It’s safe to say that most of us think 2020 was a rough year, to put it politely. Most of the articles I’ve read are either laced with despair ( 2021 might suck as well, etc. ) or profanity (even for non-profits). HappyWisdomers know better than to fall into these traps of negativity. Yes, we need to feel 2020, to understand and embrace the loss, no matter what it was. Then, we’ll need to move on, and I can’t think of a better way to say goodbye to 2020 than a KALM retrospective.

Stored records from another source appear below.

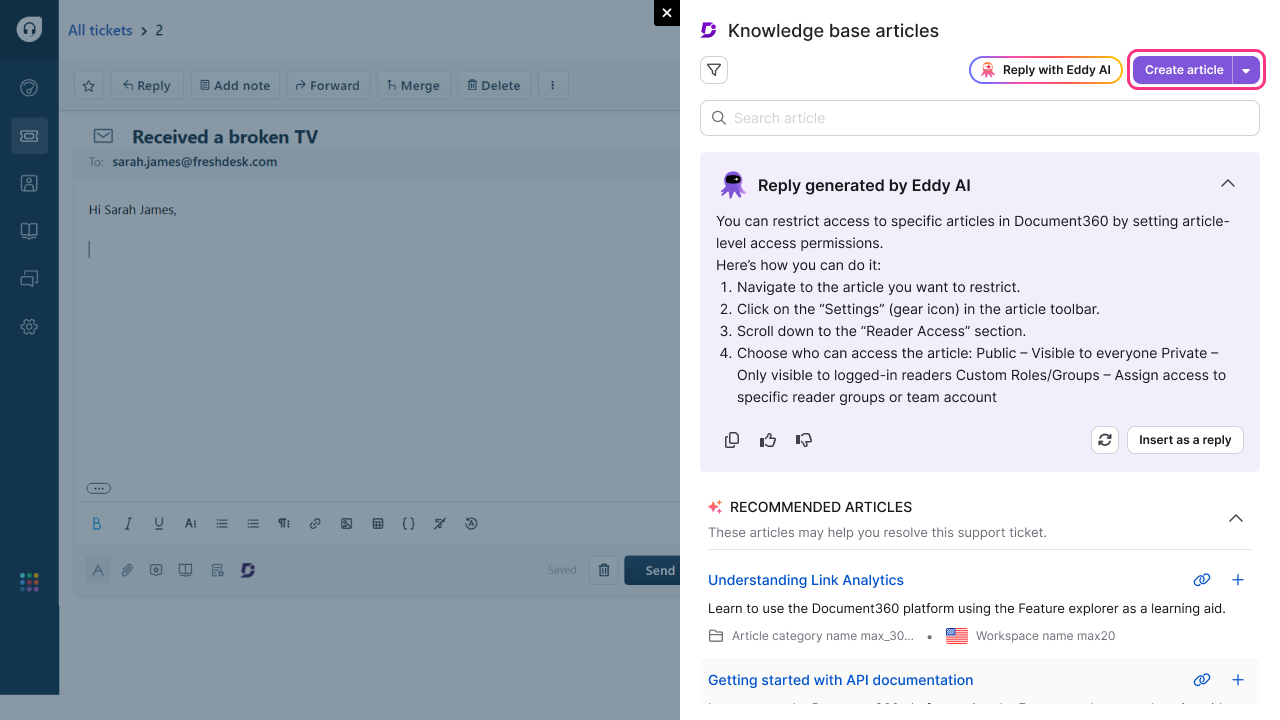
Task: Open the Create article dropdown arrow
Action: [1246, 70]
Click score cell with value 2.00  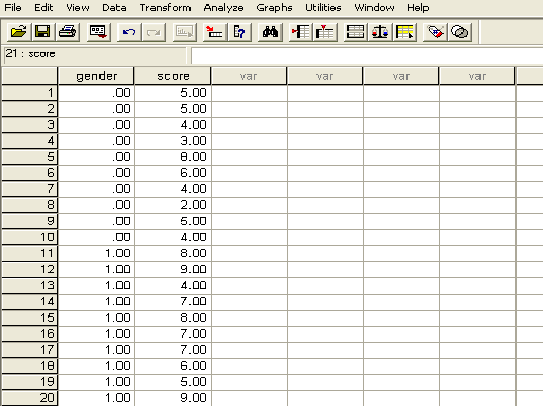173,205
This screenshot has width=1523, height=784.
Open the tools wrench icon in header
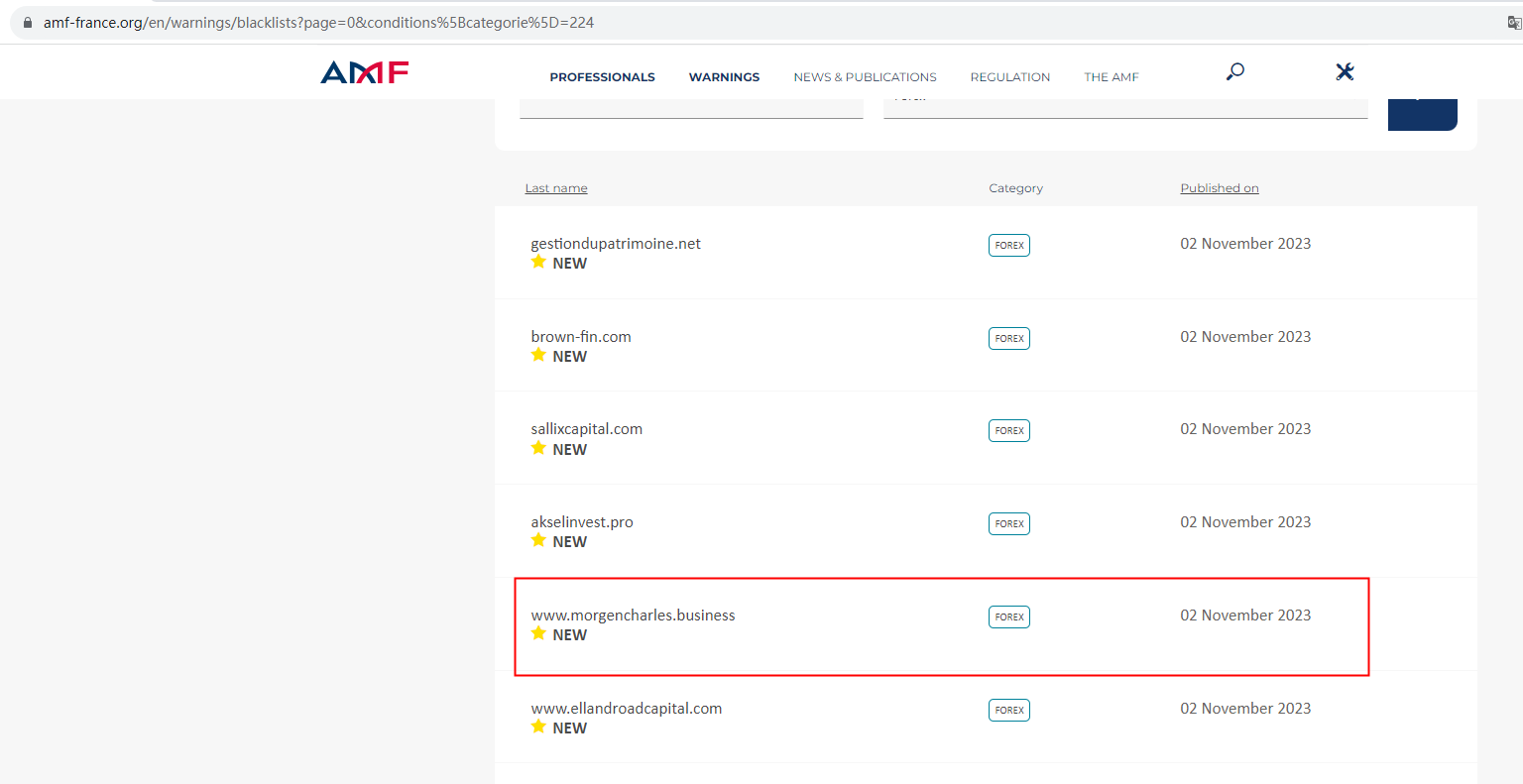(x=1345, y=71)
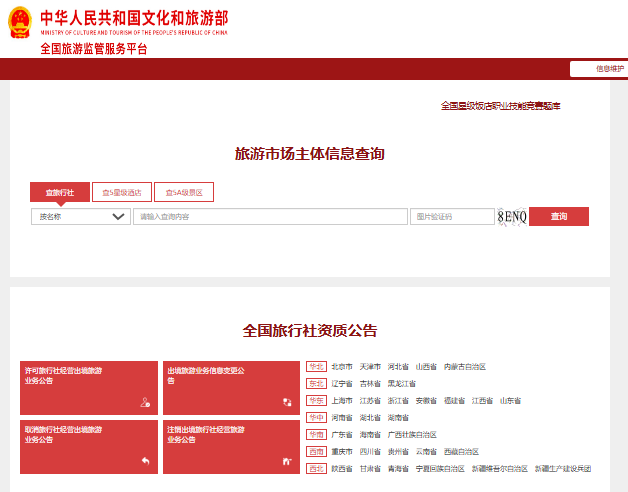Open the 广东省 province link
This screenshot has width=628, height=492.
pos(342,435)
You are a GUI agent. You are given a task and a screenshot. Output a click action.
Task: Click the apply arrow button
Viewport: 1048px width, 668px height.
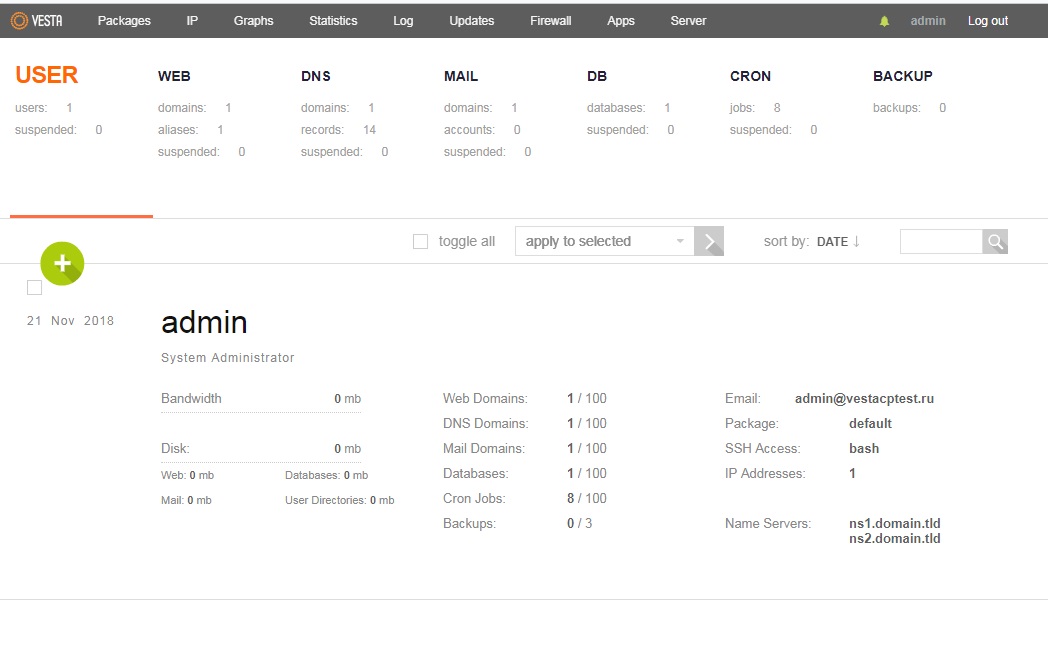[x=709, y=241]
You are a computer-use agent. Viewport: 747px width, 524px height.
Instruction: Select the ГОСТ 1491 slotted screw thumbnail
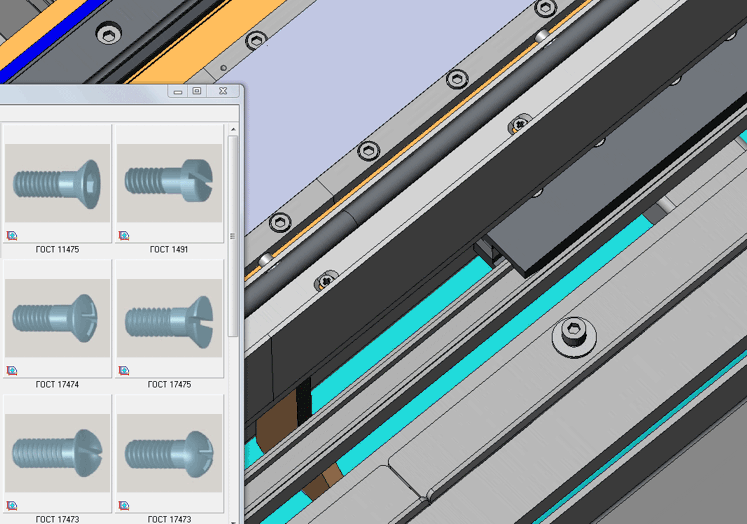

In Agile coaching, we have an exercise we called KALM we use to review, course correct, and celebrate during the project. It’s an acronym for Keep, Add, Less of, And More of. This device is useful during retrospectives to keep them focused and generative, so I thought I’d apply the same to this astonishing year we are just finishing up.
How to run this exercise:
- Get the biggest piece of paper you can find
- Find folks to do it with if you can (This works fine online)
- Draw five segments on the paper, as shown in the above graphic.
- Go bottom to top, putting sticky notes on each, with a brief verbal description if you have others doing it with you.
Easy, right? Once it’s set up, just run through each segment. I suggest you time box each section and start with the Less Of. No one wants to wallow in the pain, so ensure this part is given only 1/6th of the time allotted to the event. So if you have 1 hour, I’d put ten minutes here, and then distribute the remaining 50 elsewhere.
Then you just move through the model. I like to go bottom-up, so Keep (what was good about the year, a just-right sort of vibe?), More (what you want to do more of, amplify?), and Add (what new thing do you want to start doing, seeing, or happening?)
Let’s get going with the 2020 KALM Retrospective!
As stated, we could start with Less Of, the easiest part of this model in a year such as 2020. If we’re trying to say goodbye to 2020, we have to start here:
Less Of from 2020
- Death and disease
- Strife, division, and violence
- People losing jobs
- Murder hornets
I mean, we could add a bunch of specifics, but I’m not here to bring anyone down, and frankly, we all know the list. Try asking yourself what of those events you could have controlled? Probably not much. Time to move on.
Keep from 2020
This might give you pause. Keep? 2020? For me, I’d like to keep time with my family. I was lucky enough to live with others in 2020, and we spent A LOT of time together, including my adult children. Kids grow up too fast. This is known, so getting to hang out with them a bit longer than might have happened is a GREAT thing.. Funny thing is that I can’t keep this. They’re moving on, but I can try.
Lack of commuting – I work remote. I LOVE not facing traffic.
Easier budgeting – I have to say when you can’t go anywhere, its easier to budget.
More than what I got from 2020
I want more time without the existential dread of a disease or political conflict. I’m a writer, so I need big chunks of uninterrupted time. I’ve gotten those, but they weren’t as effective as the past with a full house and the aforementioned dread. My upcoming science-fiction epic is thus going slowly.
Using my SPARC model, you know that the R is rest and rejuvenation. I want more of those. I’m a simple guy, so movies and gyms are usually enough. Both have been cut out of my life. I want them back.
Add – Adding something new to 2021
This one is easy. We have been planning for and saving for an international vacation, which was supposed to be in 2020. Well, that didn’t happen, so ’21 it is. Honestly, we can’t control much of what will go into this, from when we get the vaccine to what countries will allow Americans to visit. Nevertheless, we can pray, cast positive vibes out into the Universe, and hope for the best. We also have some big family changes that I can’t go into now, but that should soon be a big addition. 🙂
I feel better after writing this, and I hope this KALM exercise does the same for you. We’re not trying to hide the past or deemphasis the difficulties. By doing this exercise, we give these negatives space, time and then escort them out of our lives. I think of a Viking burial – the raft of badness floats out to the ocean, and we shoot one last flaming arrow and watch it burn into oblivion.